● TASK DESCRIPTION: An exact copy of the whole listing is required.

■ ■ ■ ■

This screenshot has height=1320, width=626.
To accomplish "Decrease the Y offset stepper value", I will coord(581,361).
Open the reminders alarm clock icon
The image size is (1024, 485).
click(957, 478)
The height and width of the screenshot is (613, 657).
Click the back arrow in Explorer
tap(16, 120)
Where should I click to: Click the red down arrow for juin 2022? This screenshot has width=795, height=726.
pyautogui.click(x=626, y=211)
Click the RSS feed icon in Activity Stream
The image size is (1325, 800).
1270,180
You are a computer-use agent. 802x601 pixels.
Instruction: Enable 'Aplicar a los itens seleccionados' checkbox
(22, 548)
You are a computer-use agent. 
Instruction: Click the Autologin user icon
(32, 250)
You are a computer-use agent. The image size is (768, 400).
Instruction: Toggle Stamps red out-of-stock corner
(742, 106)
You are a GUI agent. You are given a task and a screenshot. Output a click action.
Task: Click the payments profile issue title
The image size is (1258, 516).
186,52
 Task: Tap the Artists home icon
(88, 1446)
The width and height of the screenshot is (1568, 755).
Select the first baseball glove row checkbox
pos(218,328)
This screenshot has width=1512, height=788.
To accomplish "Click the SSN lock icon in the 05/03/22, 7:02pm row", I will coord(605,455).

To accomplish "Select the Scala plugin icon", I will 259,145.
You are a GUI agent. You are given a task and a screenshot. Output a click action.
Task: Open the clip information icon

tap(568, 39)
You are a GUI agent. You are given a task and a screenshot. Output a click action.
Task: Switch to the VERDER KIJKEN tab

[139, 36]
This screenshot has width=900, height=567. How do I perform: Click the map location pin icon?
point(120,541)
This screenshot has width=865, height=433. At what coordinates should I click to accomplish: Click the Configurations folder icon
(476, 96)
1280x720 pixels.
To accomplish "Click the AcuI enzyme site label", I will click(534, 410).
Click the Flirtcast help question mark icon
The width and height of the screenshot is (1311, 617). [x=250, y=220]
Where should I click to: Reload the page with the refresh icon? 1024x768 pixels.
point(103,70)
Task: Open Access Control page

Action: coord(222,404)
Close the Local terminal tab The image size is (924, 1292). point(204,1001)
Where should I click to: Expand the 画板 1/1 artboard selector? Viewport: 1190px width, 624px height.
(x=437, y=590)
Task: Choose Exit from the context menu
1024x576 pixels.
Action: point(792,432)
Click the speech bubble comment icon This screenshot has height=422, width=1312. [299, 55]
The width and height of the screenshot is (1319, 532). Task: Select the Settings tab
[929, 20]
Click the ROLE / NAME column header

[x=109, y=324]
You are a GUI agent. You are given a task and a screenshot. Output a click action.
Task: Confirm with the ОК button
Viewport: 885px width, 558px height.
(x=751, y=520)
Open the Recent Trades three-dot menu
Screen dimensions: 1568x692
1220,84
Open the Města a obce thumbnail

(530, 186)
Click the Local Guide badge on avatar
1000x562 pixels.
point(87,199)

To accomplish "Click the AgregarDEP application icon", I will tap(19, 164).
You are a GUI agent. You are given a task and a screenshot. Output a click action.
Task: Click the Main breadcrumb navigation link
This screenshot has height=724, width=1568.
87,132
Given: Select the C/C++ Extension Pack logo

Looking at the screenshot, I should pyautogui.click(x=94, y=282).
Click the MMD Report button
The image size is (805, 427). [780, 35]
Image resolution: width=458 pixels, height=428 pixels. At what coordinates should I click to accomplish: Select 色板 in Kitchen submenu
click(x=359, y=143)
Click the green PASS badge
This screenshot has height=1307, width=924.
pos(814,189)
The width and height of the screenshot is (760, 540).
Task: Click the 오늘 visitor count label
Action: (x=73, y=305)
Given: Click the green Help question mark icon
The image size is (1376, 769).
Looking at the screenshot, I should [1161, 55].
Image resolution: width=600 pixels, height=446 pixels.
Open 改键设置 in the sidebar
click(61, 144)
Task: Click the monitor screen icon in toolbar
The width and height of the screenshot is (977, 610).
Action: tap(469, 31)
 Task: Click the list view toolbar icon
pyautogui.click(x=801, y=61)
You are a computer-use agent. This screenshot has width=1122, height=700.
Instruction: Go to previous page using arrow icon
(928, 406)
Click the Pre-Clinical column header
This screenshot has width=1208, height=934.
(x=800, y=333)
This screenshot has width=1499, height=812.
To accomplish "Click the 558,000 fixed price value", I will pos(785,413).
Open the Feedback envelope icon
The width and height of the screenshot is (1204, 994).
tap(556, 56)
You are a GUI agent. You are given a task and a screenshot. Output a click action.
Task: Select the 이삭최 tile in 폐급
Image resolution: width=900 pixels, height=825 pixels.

■ ■ ■ ■

● WRITTEN SOLUTION:
This screenshot has height=1320, width=626.
To accomplish "Decrease the Y offset stepper value", I will coord(581,361).
Open the reminders alarm clock icon
The image size is (1024, 485).
click(957, 478)
The height and width of the screenshot is (613, 657).
Click the back arrow in Explorer
tap(16, 120)
Where should I click to: Click the red down arrow for juin 2022? This screenshot has width=795, height=726.
pyautogui.click(x=626, y=211)
Click the RSS feed icon in Activity Stream
The image size is (1325, 800).
1270,180
You are a computer-use agent. 802x601 pixels.
Instruction: Enable 'Aplicar a los itens seleccionados' checkbox
(22, 548)
You are a computer-use agent. 
Instruction: Click the Autologin user icon
(32, 250)
You are a computer-use agent. The image size is (768, 400).
Instruction: Toggle Stamps red out-of-stock corner
(742, 106)
You are a GUI agent. You are given a task and a screenshot. Output a click action.
Task: Click the payments profile issue title
The image size is (1258, 516).
186,52
 Task: Tap the Artists home icon
(88, 1446)
The width and height of the screenshot is (1568, 755).
Select the first baseball glove row checkbox
pos(218,328)
This screenshot has width=1512, height=788.
To accomplish "Click the SSN lock icon in the 05/03/22, 7:02pm row", I will coord(605,455).

To accomplish "Select the Scala plugin icon", I will 259,145.
You are a GUI agent. You are given a task and a screenshot. Output a click action.
Task: Open the clip information icon

tap(568, 39)
You are a GUI agent. You are given a task and a screenshot. Output a click action.
Task: Switch to the VERDER KIJKEN tab

[139, 36]
This screenshot has width=900, height=567. How do I perform: Click the map location pin icon?
point(120,541)
This screenshot has width=865, height=433. At what coordinates should I click to accomplish: Click the Configurations folder icon
(476, 96)
1280x720 pixels.
To accomplish "Click the AcuI enzyme site label", I will click(534, 410).
Click the Flirtcast help question mark icon
The width and height of the screenshot is (1311, 617). [x=250, y=220]
Where should I click to: Reload the page with the refresh icon? 1024x768 pixels.
point(103,70)
Task: Open Access Control page

Action: coord(222,404)
Close the Local terminal tab The image size is (924, 1292). point(204,1001)
Where should I click to: Expand the 画板 1/1 artboard selector? Viewport: 1190px width, 624px height.
(x=437, y=590)
Task: Choose Exit from the context menu
1024x576 pixels.
Action: point(792,432)
Click the speech bubble comment icon This screenshot has height=422, width=1312. [299, 55]
The width and height of the screenshot is (1319, 532). Task: Select the Settings tab
[929, 20]
Click the ROLE / NAME column header

[x=109, y=324]
You are a GUI agent. You are given a task and a screenshot. Output a click action.
Task: Confirm with the ОК button
Viewport: 885px width, 558px height.
(x=751, y=520)
Open the Recent Trades three-dot menu
Screen dimensions: 1568x692
1220,84
Open the Města a obce thumbnail

(530, 186)
Click the Local Guide badge on avatar
1000x562 pixels.
point(87,199)

To accomplish "Click the AgregarDEP application icon", I will tap(19, 164).
You are a GUI agent. You are given a task and a screenshot. Output a click action.
Task: Click the Main breadcrumb navigation link
This screenshot has height=724, width=1568.
87,132
Given: Select the C/C++ Extension Pack logo

Looking at the screenshot, I should pyautogui.click(x=94, y=282).
Click the MMD Report button
The image size is (805, 427). [780, 35]
Image resolution: width=458 pixels, height=428 pixels. At what coordinates should I click to accomplish: Select 色板 in Kitchen submenu
click(x=359, y=143)
Click the green PASS badge
This screenshot has height=1307, width=924.
pos(814,189)
The width and height of the screenshot is (760, 540).
Task: Click the 오늘 visitor count label
Action: (x=73, y=305)
Given: Click the green Help question mark icon
The image size is (1376, 769).
Looking at the screenshot, I should [1161, 55].
Image resolution: width=600 pixels, height=446 pixels.
Open 改键设置 in the sidebar
click(61, 144)
Task: Click the monitor screen icon in toolbar
The width and height of the screenshot is (977, 610).
Action: tap(469, 31)
 Task: Click the list view toolbar icon
pyautogui.click(x=801, y=61)
You are a computer-use agent. This screenshot has width=1122, height=700.
Instruction: Go to previous page using arrow icon
(928, 406)
Click the Pre-Clinical column header
This screenshot has width=1208, height=934.
(x=800, y=333)
This screenshot has width=1499, height=812.
To accomplish "Click the 558,000 fixed price value", I will pos(785,413).
Open the Feedback envelope icon
The width and height of the screenshot is (1204, 994).
tap(556, 56)
You are a GUI agent. You are given a task and a screenshot. Output a click action.
Task: Select the 이삭최 tile in 폐급
Image resolution: width=900 pixels, height=825 pixels.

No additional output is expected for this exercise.